=== Listed entries ===
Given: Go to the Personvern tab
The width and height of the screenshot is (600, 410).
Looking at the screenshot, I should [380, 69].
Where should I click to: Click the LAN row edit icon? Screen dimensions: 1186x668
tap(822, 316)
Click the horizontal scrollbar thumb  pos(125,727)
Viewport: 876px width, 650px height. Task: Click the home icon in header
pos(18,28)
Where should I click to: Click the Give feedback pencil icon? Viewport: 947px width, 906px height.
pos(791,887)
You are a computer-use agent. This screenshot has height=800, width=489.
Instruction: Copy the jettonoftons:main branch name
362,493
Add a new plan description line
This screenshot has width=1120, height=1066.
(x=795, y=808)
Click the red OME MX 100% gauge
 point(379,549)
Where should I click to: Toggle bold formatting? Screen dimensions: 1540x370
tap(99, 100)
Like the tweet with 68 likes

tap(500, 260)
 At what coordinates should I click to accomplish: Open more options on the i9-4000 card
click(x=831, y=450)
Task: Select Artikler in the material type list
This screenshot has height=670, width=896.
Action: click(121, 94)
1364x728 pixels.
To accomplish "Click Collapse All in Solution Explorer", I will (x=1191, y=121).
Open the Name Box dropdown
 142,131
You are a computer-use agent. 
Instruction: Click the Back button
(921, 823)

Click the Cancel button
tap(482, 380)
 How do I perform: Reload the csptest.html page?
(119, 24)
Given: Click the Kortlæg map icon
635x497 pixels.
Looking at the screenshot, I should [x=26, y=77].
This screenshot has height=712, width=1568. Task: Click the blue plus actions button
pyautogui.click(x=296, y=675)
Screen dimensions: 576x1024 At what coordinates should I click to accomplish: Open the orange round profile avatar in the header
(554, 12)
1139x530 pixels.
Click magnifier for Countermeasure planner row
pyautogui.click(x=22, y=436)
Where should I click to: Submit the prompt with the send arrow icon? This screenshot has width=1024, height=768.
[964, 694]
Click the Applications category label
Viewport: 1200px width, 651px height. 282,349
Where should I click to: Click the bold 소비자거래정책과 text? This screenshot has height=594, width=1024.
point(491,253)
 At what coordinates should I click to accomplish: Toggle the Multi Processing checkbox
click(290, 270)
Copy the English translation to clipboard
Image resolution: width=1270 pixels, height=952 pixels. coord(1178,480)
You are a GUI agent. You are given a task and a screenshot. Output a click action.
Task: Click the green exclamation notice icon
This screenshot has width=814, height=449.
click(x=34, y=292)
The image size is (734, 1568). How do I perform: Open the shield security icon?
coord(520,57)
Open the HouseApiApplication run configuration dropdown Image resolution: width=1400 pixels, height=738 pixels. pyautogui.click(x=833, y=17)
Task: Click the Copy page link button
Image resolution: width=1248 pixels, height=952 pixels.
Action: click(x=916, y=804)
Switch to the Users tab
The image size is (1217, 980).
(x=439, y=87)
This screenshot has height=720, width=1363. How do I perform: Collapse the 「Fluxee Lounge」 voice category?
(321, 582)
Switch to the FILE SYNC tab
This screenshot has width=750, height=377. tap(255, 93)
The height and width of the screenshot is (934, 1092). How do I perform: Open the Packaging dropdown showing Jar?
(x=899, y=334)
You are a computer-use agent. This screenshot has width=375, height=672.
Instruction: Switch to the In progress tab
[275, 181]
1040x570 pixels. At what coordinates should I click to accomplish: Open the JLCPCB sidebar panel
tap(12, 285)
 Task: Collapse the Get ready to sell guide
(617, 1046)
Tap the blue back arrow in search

=== What the task requires ===
In the records above, some lines hold the word "agent"; copy each such line.

=== Output of the exercise ===
You are a computer-use agent. This screenshot has height=800, width=489.
You are a computer-use agent. 
You are a GUI agent. You are given a task and a screenshot. Output a click action.
You are a computer-use agent. This screenshot has width=375, height=672.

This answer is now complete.